[REQUIREMENTS]: List every line in the material below that contains the word "dark".

[MATERIAL PROVIDED]:

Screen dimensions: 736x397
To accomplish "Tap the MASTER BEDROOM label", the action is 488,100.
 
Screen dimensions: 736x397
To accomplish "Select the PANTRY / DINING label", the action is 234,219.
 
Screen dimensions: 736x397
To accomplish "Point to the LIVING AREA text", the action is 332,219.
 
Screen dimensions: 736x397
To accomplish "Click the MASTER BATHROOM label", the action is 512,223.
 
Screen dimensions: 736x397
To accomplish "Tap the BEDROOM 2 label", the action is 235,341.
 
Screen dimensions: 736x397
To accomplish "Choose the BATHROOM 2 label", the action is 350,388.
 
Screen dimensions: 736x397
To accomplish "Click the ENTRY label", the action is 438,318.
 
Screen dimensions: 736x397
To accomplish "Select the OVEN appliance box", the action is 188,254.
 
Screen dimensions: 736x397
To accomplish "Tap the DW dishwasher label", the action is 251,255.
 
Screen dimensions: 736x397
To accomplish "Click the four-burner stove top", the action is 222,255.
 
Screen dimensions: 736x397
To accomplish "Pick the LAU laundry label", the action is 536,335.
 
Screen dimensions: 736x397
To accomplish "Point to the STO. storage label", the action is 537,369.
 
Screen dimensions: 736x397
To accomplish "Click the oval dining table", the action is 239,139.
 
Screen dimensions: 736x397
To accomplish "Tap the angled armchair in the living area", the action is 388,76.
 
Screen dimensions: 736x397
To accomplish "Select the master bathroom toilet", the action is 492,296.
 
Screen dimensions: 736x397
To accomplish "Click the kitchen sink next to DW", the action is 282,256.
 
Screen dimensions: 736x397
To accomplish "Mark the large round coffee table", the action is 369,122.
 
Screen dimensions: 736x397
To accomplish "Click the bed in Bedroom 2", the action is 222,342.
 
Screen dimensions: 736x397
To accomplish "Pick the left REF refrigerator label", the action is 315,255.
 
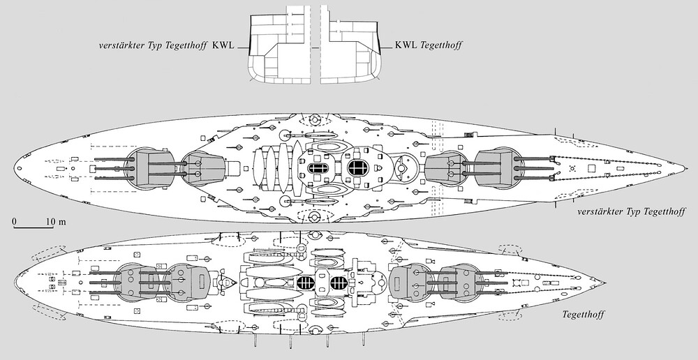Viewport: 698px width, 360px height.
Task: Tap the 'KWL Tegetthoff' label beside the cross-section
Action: point(429,46)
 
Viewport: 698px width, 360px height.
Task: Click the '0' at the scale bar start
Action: point(15,222)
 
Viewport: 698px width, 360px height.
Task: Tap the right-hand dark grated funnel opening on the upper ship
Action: point(358,167)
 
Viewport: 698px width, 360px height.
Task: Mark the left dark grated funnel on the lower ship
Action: point(305,283)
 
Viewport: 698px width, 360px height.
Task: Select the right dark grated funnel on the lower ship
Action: point(339,283)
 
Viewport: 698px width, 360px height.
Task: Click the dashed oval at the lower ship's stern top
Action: point(45,251)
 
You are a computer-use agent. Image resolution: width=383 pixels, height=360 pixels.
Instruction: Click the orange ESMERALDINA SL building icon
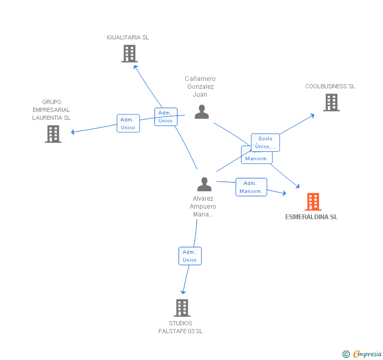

[COMPLETED TASK]:
Task: Tap the right-hand dark grated funnel opening on the upper ship
Task: Mark the left dark grated funnel on the lower ship
Task: Select the right dark grated funnel on the lower ship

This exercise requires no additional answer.